[Click-target data]
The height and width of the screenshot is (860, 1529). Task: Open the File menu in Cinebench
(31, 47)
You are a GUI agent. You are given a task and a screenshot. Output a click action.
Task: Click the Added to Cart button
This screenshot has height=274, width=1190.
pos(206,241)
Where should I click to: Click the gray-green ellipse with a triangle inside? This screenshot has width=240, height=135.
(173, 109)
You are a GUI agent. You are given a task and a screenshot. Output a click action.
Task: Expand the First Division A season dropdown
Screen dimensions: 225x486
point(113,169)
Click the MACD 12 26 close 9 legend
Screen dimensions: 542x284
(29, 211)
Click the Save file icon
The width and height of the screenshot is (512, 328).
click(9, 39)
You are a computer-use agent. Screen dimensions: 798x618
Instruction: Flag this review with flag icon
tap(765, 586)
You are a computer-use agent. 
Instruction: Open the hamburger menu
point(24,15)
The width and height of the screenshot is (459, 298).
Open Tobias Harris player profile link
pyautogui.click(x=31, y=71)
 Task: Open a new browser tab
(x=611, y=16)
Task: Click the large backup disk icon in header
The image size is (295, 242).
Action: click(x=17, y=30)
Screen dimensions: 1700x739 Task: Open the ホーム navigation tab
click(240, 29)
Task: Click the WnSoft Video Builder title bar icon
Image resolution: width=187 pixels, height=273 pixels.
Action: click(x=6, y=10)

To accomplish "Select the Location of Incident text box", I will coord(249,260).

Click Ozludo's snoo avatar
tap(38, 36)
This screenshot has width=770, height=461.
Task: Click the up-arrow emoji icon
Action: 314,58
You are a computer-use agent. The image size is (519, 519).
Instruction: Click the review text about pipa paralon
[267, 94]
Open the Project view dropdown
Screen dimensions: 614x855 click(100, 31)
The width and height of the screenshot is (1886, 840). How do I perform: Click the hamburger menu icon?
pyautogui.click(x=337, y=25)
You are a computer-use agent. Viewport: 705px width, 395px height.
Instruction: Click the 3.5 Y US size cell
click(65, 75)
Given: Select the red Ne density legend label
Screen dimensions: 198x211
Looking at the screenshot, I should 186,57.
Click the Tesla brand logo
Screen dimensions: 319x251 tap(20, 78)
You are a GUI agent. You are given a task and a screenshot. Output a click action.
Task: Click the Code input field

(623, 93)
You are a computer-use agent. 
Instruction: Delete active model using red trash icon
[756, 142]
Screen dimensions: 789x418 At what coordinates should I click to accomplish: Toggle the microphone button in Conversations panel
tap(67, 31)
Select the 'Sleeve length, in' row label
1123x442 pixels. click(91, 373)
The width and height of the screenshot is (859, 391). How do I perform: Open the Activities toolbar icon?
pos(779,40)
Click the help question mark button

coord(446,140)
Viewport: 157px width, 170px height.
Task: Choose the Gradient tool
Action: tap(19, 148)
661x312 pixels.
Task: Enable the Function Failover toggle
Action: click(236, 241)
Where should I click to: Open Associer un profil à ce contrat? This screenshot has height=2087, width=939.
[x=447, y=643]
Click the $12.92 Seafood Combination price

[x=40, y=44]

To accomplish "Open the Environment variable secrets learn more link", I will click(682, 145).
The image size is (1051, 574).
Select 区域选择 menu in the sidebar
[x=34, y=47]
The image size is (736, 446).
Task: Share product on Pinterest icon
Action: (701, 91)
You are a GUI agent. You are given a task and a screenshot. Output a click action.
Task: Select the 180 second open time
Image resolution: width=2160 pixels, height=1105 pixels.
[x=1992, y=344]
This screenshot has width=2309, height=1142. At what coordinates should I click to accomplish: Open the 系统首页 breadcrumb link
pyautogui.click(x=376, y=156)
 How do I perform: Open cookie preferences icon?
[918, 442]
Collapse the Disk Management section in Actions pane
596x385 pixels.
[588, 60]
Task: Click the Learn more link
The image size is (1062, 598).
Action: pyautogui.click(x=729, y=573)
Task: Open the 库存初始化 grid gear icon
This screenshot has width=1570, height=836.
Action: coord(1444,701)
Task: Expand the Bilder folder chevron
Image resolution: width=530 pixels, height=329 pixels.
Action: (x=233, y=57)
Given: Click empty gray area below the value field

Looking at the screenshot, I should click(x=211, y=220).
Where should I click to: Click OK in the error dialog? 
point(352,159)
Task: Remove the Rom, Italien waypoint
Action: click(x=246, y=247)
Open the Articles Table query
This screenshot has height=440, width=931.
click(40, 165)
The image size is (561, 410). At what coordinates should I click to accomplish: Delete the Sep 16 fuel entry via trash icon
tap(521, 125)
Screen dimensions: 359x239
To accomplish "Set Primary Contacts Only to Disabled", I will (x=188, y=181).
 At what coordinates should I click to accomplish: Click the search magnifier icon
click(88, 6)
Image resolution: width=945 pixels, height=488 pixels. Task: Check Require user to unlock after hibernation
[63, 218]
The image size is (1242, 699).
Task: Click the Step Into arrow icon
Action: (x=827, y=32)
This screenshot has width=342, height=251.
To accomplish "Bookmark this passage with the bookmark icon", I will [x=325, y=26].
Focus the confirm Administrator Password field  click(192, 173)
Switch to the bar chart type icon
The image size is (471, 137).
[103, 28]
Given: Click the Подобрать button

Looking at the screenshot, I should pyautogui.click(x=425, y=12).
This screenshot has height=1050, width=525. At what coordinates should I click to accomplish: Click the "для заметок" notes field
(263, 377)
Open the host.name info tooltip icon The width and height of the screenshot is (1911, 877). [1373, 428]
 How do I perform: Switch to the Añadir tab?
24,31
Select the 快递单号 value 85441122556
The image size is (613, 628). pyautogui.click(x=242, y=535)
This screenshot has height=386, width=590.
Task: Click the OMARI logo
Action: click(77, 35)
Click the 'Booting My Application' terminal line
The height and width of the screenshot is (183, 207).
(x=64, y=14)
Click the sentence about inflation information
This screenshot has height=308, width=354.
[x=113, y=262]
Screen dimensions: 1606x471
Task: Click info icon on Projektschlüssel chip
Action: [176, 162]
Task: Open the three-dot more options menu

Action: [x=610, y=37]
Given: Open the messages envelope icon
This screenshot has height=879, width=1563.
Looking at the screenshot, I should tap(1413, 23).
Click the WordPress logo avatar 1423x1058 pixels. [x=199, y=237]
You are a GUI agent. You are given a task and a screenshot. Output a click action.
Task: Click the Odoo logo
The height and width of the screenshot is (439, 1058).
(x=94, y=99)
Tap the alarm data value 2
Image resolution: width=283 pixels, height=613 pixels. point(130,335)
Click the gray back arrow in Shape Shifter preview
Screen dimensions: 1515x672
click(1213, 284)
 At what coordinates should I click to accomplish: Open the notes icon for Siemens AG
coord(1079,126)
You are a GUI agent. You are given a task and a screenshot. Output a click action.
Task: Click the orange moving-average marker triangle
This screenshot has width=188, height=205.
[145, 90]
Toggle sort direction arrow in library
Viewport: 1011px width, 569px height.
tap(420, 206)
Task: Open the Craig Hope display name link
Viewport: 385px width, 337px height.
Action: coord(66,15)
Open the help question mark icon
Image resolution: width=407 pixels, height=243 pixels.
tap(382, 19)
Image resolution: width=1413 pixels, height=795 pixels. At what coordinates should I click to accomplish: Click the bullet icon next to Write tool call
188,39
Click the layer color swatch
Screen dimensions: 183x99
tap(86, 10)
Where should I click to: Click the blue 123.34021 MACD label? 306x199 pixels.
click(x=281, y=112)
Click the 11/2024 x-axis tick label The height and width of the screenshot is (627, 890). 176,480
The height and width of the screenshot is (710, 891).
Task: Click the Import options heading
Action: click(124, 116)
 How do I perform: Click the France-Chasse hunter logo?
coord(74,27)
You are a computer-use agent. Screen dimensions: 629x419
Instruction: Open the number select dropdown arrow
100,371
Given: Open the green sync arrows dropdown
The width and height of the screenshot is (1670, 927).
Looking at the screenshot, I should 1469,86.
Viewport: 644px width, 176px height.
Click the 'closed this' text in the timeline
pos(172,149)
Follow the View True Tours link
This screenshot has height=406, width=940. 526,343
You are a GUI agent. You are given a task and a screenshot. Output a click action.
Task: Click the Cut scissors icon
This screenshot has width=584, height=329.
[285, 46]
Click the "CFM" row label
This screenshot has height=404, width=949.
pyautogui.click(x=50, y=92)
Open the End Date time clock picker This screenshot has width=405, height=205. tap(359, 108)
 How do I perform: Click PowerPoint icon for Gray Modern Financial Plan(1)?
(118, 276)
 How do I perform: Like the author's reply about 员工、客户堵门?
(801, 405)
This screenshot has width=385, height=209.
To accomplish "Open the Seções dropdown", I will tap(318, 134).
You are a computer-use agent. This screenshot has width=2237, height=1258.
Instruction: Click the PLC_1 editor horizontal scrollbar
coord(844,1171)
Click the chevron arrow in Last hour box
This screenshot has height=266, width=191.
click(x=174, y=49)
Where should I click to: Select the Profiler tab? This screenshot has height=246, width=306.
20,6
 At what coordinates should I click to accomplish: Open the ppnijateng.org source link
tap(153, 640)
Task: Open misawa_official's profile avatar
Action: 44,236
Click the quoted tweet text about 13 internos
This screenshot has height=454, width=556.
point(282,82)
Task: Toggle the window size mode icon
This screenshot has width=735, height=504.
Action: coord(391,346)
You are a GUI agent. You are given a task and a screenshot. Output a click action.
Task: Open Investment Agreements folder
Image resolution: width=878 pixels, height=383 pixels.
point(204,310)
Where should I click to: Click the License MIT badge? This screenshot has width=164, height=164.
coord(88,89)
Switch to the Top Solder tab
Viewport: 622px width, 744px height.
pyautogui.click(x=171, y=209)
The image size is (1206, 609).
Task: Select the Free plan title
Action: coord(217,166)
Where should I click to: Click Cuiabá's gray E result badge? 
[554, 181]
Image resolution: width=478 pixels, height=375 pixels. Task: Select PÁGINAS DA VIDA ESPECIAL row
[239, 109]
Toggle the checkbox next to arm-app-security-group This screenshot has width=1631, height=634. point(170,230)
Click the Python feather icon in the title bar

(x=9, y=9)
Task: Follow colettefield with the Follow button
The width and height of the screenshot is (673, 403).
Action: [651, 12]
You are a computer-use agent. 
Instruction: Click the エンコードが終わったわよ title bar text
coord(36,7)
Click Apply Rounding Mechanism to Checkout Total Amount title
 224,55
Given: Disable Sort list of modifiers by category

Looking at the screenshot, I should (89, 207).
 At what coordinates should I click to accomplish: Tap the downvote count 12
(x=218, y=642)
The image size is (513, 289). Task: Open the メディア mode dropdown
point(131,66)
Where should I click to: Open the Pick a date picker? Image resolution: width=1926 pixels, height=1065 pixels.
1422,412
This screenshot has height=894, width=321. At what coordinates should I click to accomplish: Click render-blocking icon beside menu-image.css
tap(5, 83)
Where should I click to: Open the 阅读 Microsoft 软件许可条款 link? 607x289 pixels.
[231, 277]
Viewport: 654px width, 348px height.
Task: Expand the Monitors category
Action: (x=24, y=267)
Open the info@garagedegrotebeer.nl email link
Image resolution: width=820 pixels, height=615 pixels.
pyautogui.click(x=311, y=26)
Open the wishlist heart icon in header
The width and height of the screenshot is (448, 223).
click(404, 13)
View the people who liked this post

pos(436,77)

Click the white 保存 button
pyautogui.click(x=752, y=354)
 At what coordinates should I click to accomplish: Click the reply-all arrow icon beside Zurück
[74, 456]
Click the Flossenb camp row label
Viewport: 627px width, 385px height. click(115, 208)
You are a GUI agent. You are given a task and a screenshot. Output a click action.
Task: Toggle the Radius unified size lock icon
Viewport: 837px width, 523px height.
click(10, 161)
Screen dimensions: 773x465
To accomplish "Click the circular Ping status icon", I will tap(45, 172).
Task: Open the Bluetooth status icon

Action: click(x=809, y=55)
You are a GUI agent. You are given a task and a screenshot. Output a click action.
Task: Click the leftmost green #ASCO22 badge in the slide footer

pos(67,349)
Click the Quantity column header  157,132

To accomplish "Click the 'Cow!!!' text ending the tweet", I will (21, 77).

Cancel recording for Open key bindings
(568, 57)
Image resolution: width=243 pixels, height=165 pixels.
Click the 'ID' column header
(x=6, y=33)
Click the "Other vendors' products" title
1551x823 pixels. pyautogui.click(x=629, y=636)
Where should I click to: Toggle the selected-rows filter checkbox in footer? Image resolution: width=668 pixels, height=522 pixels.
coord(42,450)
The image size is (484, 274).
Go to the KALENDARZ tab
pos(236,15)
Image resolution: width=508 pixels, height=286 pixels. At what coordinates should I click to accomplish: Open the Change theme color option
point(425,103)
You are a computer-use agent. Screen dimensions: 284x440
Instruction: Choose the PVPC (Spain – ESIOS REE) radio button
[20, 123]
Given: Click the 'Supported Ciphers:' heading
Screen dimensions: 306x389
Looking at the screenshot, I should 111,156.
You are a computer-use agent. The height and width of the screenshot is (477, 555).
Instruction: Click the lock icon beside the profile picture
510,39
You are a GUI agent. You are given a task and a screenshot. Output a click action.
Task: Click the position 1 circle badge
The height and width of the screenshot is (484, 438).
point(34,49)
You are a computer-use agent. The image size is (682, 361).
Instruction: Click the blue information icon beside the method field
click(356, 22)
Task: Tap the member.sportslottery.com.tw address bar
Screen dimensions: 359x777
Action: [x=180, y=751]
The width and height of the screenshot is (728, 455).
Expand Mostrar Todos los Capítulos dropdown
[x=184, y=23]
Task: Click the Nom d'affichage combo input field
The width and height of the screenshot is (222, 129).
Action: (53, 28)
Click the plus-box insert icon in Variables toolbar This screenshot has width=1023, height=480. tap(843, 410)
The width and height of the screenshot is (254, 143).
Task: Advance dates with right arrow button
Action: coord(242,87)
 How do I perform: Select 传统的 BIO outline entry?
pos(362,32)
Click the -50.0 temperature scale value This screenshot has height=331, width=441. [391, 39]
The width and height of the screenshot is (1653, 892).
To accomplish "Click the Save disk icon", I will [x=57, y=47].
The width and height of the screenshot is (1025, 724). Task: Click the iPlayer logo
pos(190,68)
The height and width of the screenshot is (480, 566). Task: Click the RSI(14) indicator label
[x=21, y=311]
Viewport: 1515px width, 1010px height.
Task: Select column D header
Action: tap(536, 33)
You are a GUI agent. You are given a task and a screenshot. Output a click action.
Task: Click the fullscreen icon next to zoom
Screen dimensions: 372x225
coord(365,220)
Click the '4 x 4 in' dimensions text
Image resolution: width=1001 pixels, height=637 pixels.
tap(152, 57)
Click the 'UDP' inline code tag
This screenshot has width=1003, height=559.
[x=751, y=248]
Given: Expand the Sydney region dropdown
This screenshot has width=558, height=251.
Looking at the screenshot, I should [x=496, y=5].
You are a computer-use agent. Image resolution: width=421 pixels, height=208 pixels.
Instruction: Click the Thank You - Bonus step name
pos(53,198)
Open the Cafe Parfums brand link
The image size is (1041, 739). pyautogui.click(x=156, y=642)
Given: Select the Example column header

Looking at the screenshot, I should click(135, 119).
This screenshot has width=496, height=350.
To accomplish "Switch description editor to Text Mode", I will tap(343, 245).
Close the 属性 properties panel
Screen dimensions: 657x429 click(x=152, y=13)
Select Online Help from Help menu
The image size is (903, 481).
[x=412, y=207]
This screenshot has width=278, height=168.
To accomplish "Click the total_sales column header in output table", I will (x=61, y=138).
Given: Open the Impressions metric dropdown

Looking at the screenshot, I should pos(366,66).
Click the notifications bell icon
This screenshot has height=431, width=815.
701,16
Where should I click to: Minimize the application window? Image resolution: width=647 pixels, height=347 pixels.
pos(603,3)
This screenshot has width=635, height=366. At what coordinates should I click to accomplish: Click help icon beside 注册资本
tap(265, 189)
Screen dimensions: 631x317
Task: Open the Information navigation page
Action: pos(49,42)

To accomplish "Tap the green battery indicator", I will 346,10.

§ Your objective: Can you set down, unchanged, the lines of the material above, starting at the line that contains "Where should I click to: Click the License" and ending at the line that contains "coord(88,89)"?

§ Written solution:
Where should I click to: Click the License MIT badge? This screenshot has width=164, height=164.
coord(88,89)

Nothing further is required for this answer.